REQUIRED WORK =>
Check every line of the entries for "will", and copy the lines that hold it.

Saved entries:
=== Begin Enclosure ===

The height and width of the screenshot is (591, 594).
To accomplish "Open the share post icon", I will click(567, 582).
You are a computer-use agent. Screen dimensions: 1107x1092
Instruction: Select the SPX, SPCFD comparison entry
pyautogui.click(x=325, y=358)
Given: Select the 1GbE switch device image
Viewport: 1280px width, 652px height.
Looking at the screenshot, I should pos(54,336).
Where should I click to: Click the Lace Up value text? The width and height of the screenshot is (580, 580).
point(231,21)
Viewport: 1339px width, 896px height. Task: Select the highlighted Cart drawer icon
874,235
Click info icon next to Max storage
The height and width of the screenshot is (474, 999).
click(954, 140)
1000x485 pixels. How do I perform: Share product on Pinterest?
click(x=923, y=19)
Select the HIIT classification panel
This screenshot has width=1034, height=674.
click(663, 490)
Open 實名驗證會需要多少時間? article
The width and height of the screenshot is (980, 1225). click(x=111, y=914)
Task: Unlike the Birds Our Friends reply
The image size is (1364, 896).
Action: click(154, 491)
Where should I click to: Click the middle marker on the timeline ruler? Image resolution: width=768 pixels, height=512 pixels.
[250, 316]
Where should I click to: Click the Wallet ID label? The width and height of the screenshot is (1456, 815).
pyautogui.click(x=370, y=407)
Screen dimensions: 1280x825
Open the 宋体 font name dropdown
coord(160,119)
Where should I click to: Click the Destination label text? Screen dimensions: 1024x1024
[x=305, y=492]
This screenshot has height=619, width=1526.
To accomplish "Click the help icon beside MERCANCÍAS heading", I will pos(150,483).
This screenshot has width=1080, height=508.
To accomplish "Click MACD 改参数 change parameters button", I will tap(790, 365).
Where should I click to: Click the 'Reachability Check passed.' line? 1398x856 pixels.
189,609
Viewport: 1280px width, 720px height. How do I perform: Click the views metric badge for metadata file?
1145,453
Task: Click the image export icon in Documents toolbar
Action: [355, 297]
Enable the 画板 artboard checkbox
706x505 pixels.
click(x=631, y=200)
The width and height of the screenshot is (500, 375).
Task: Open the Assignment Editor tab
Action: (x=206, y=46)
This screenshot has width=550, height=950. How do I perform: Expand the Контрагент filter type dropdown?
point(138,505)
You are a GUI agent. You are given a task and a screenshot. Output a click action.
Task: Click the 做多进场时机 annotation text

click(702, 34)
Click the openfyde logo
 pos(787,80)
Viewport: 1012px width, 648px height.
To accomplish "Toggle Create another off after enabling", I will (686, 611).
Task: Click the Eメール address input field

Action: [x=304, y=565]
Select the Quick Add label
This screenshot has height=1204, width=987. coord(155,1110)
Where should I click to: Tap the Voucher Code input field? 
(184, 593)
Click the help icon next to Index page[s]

=== End Enclosure ===

RESULT =>
To accomplish "Open the share post icon", I will click(567, 582).
To accomplish "Click the help icon beside MERCANCÍAS heading", I will pos(150,483).
To accomplish "Click MACD 改参数 change parameters button", I will tap(790, 365).
To accomplish "Toggle Create another off after enabling", I will (686, 611).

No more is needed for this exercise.